Crime contra a honra
Outras críticas manifestadas em redes sociais estariam denegrindo a imagem do promotor, no entendimento dele. Vieira processa pelo menos 14 pessoas por “crime contra a honra”. Uma dessas manifestações, postadas na página pessoal do promotor, no Facebook, uma mulher questiona a decisão do MP. “Quem está ajudando e muito para que o Brasil seja um país impune é você”, escreve. “Como consegue dormir? O dinheiro vale tanto a pena?”, acrescenta a jovem.
Quem representa o promotor é o advogado Evandro Muliterno de Quadros. Algumas audiências referentes a essas ações por “crime contra a honra” ocorreram ontem à tarde, no Fórum de Lajeado.
Entre os 14 processos, houve 12 acordos firmados com os responsáveis pelas postagens, com pagamento de indenização. “Os outros dois serão processados”, avisa Vieira.
O promotor garante que seguirá monitorando as postagens referentes ao arquivamento e defende o direito à critica. “O direito das pessoas criticarem ou discordarem da nossa posição está garantido na Constituição.
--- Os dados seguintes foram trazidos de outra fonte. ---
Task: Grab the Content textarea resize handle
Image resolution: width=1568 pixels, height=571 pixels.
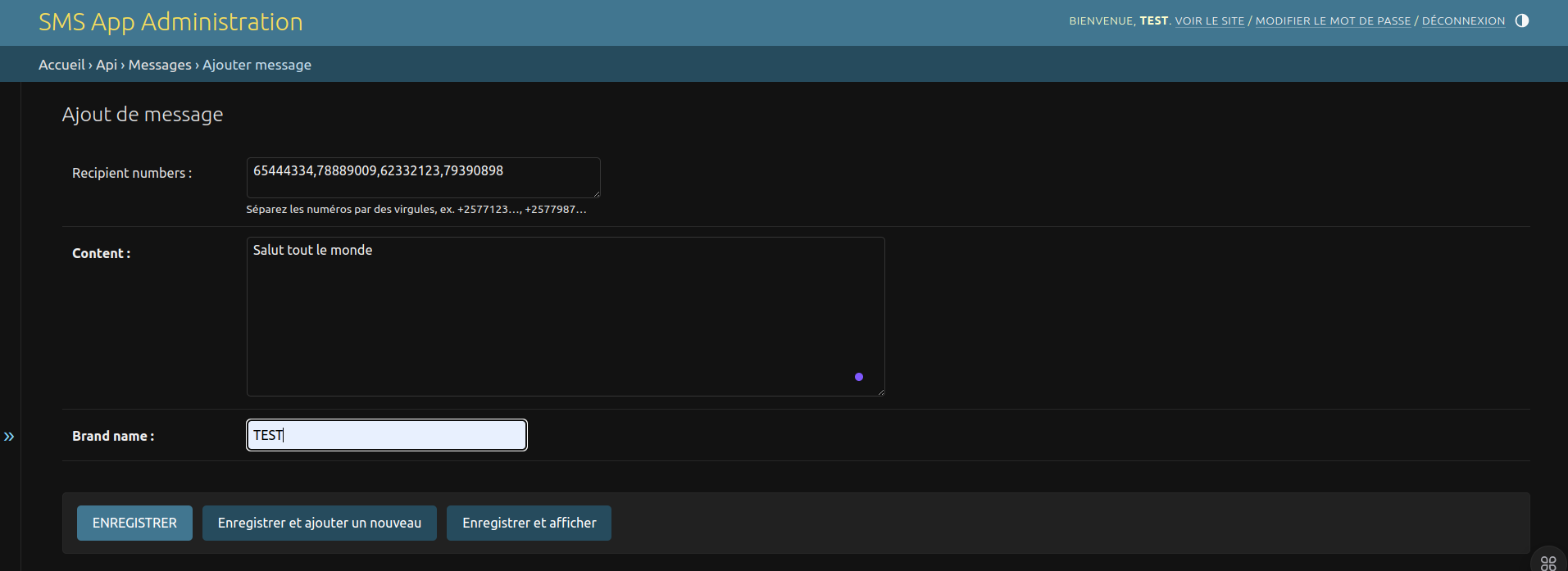Action: pyautogui.click(x=881, y=392)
Mas não é permitido ofender. Houve, inclusive, diversas manifestações de familiares, sem ofensas. As pessoas precisam ter responsabilidades sobre o que escrevem.”
Versões conflitantes
Abella, à época com 21 anos, morreu na av. Senador Alberto Pasqualini, no São Cristóvão, após ser atropelado pelo veículo conduzido por Primaz. O laudo do DML atesta “hemorragia intracraniana por fratura e politraumatismo”. A vítima voltava de uma festa na boate One. Estava acompanhada de dois amigos. Já o condutor retornava de outra festa, no Country Club (CC).
Em depoimento, Primaz afirma que saiu do CC com uma mulher. Foram para a casa dele, onde teriam permanecido até por volta das 5h. Após, ele a levou com o veículo HB20 até o Boteco da Pasqualini, situado nas proximidades do Posto Faleiro, e seguiu pela av. Alberto Pasqualini em direção ao trevo da Univates. Era por volta das 5h15min.
Nas imediações do Imec, afirma ter avistado três pessoas na avenida, duas sobre a calçada e uma na pista de rolamento, mais próximo à calçada, “as quais pareciam brincar”. No depoimento, ele afirma que Abella provocou o atropelamento. “No sentido contrário, trafegava outro carro e aquela pessoa sobre a pista veio para o meio da via e deu causa à colisão”, diz no depoimento.
Primaz não parou o carro. Diz ter “seguido apavorado”. Minutos depois, estacionou próximo à própria casa e telefonou para o responsável pelo veículo, o qual encontrou no CC, para onde retornou a pé e revelou o acontecido. Nesse intervalo de tempo, às 5h24min, o condutor trocou mensagens com a mulher que ele havia levado até o centro, avisando sobre o atropelamento.
O depoimento dele difere do relato dos amigos de Abella. Um deles afirma que o grupo brincava nas proximidades da avenida, e “chutavam uma garrafa PET”. Ele estando sobre a calçada e o outro amigo no acostamento, “quando um carro subiu na calçada e desceu, seguiu um barulho e, ao olhar para trás, avistou Vinícius”.
Para eles, o “condutor realizou a manobra ‘porque brincavam’ próximo ao acostamento”. A mesma testemunha diz que “o veículo trafegava a uns 80km/h”. O outro amigo declara que o grupo aproveitava “a avenida deserta e brincava de chutar uma garrafa”, e que “notou a aproximação de alguns veículos, por isso, foi para o passeio público”, assim como os demais também teriam ido, “quando um veículo passou rapidamente”.
Entenda o caso
1. Vinícius Rodrigues da Silva Abella, 21, foi atropelado na avenida Senador Alberto Pasqualini, no bairro São Cristóvão, por volta das 5h15min do dia 7 de setembro de 2017, quando voltava de uma festa acompanhado de dois amigos.
2. O condutor do veículo, Robson Cristiano Primaz, 24, não tinha carteira de habilitação e não parou para prestar socorro à vítima. Em depoimento, ele admitiu ter consumido bebida alcoólica na mesma noite.
3. Primaz foi preso preventivamente no dia 11 de setembro. Dois dias depois, a prisão foi revogada.
4. No dia 16 de setembro, um grupo de amigos de Abella organizou uma manifestação no local onde aconteceu o atropelamento e estendeu uma faixa com pedidos de justiça.